Segment Start: The records

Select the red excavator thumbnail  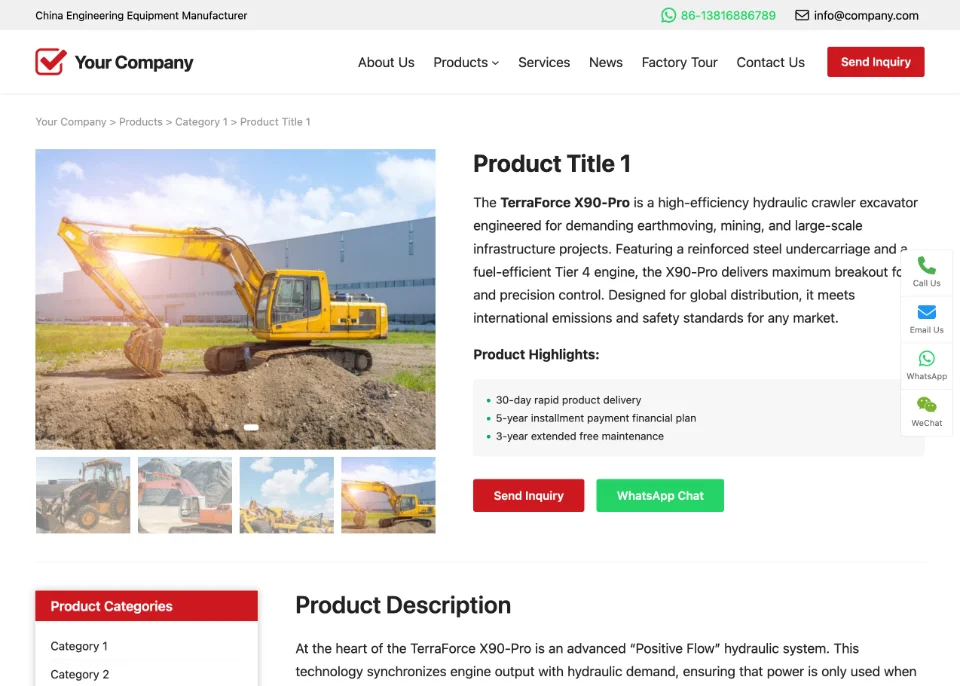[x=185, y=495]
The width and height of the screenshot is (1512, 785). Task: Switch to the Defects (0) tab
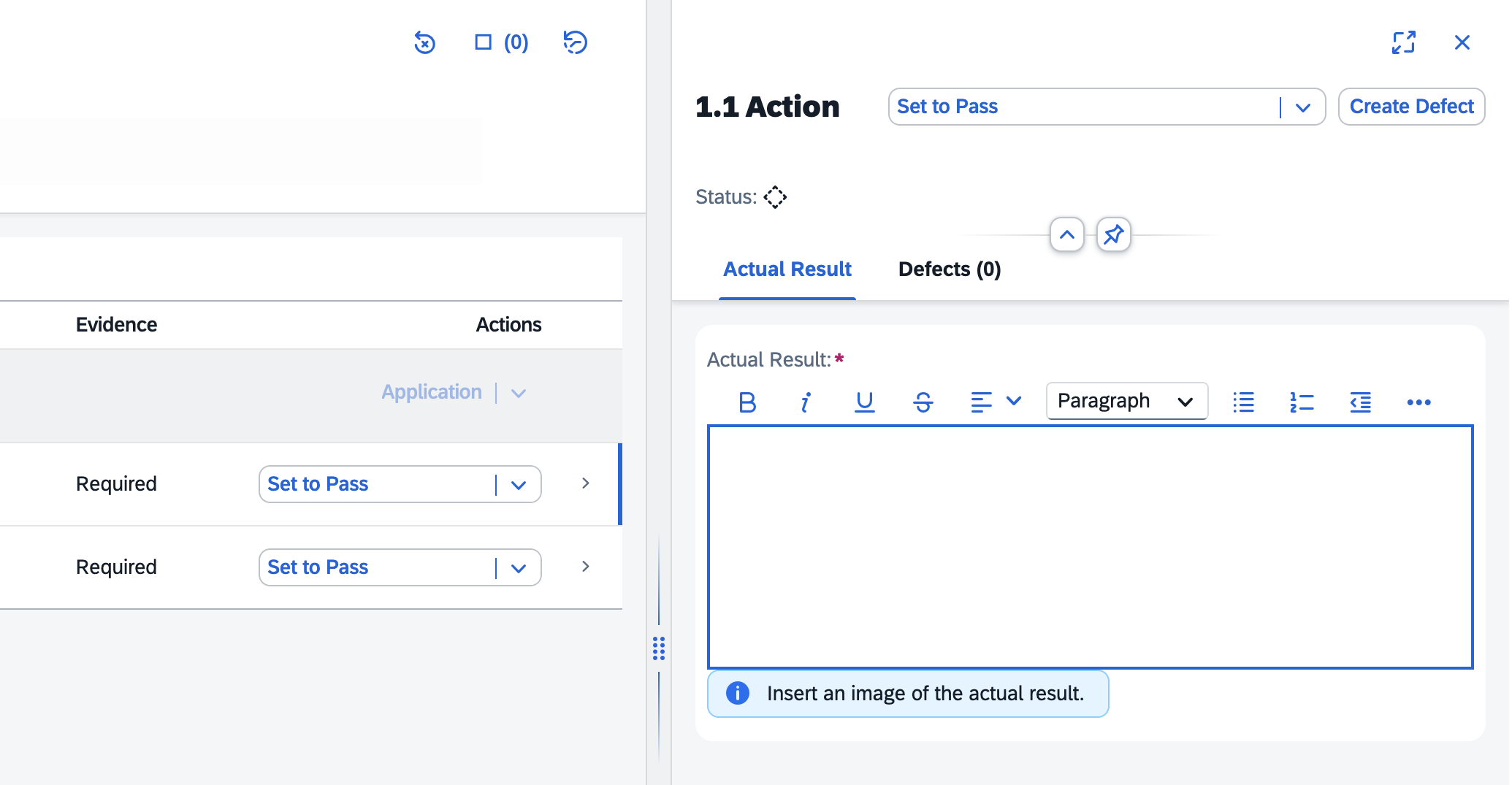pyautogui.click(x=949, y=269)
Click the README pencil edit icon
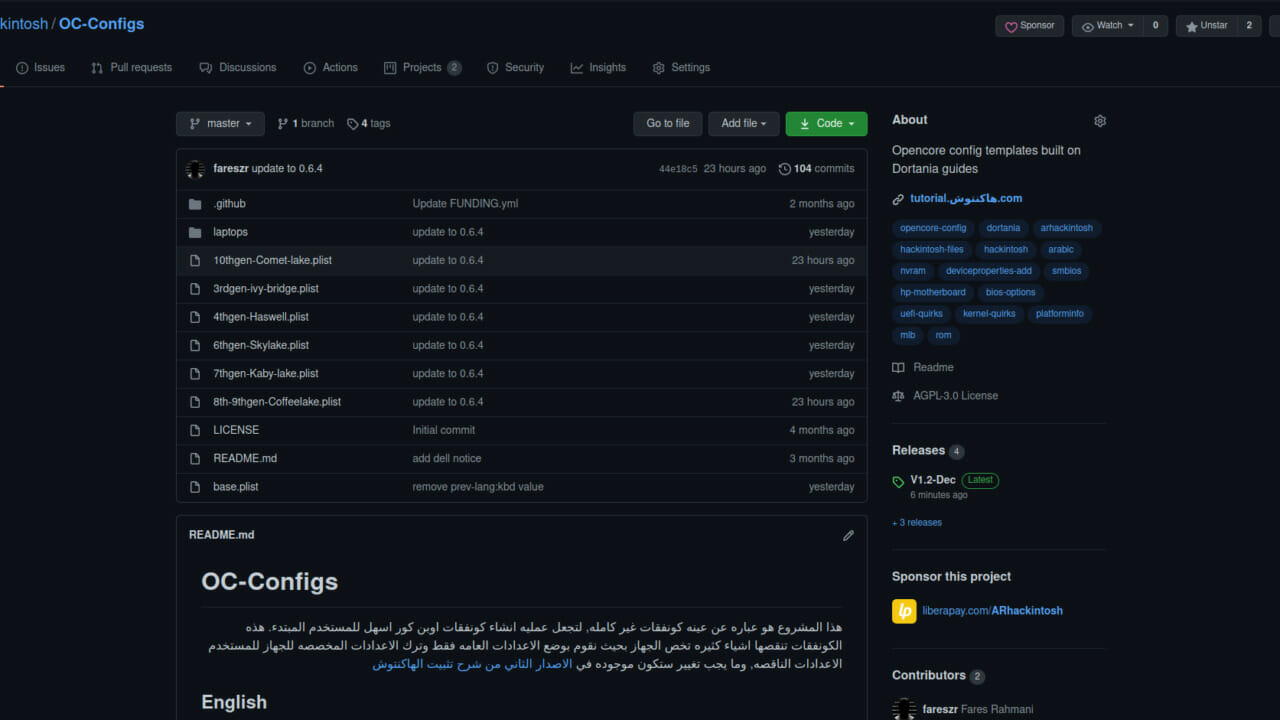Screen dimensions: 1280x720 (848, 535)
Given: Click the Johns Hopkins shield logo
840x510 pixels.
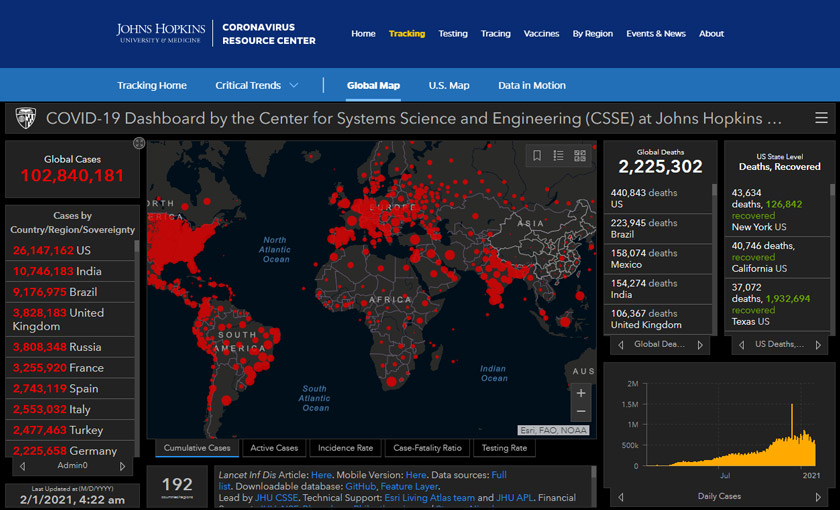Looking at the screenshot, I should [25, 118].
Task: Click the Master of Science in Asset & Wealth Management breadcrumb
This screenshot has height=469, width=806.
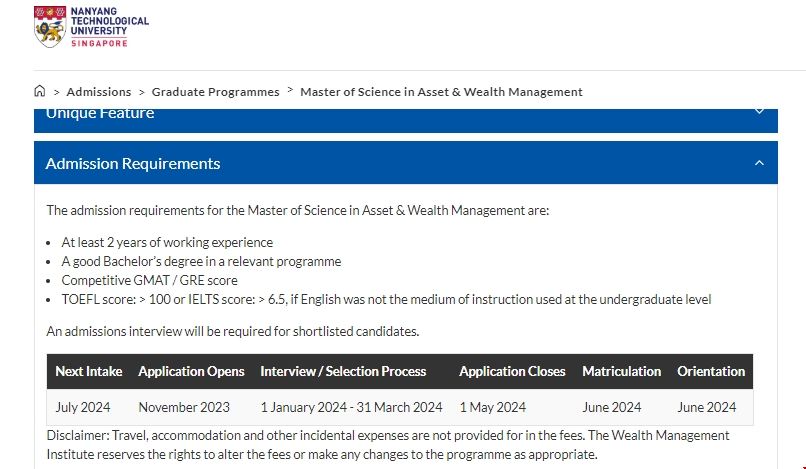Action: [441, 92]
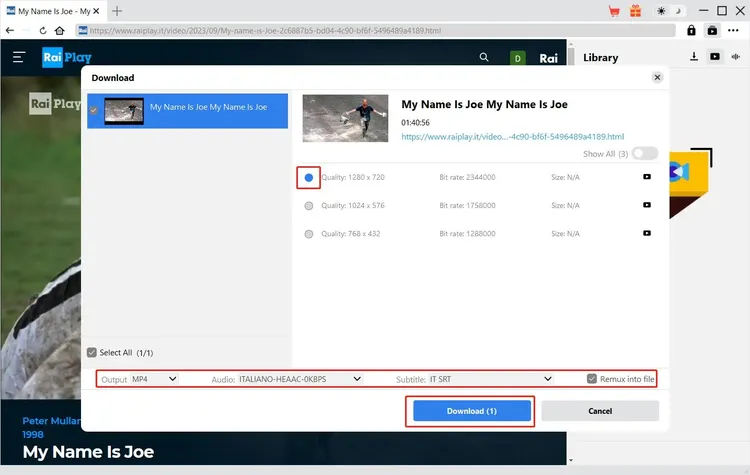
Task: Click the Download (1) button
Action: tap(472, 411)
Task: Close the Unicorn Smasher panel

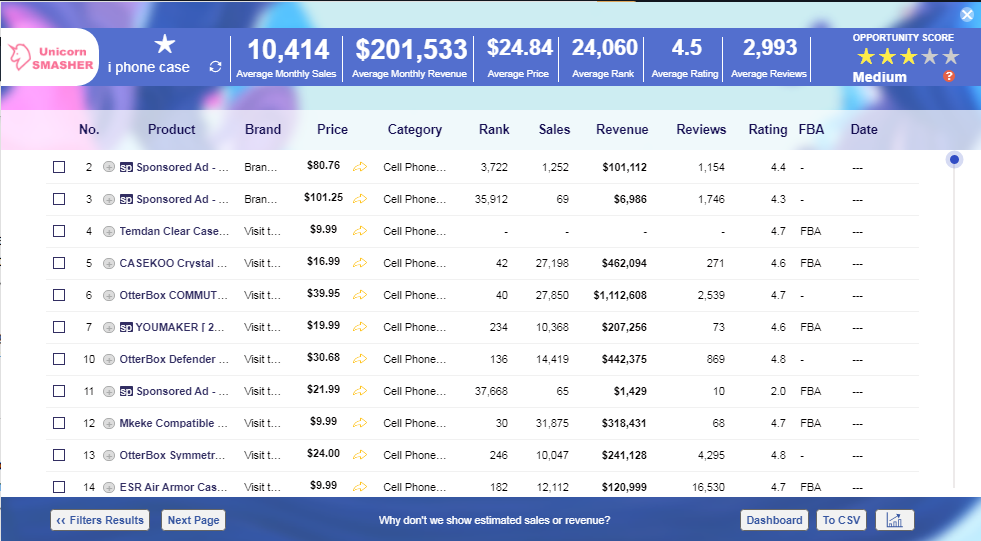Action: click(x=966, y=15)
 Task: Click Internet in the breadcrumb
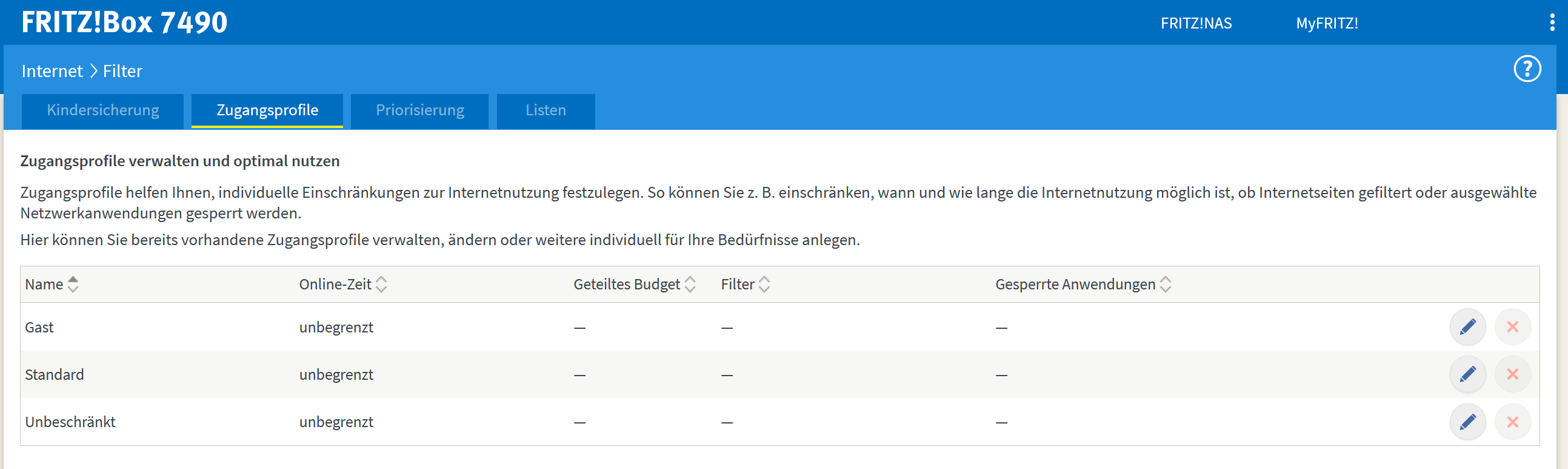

Segment End: The records

● **Your task**: Return word for word the line bearing "Task: Close the Unicorn Smasher panel" and every later line of the entries, but none of the pictures.

● **Exercise solution**:
Task: Close the Unicorn Smasher panel

Action: click(x=966, y=15)
 Task: Click Internet in the breadcrumb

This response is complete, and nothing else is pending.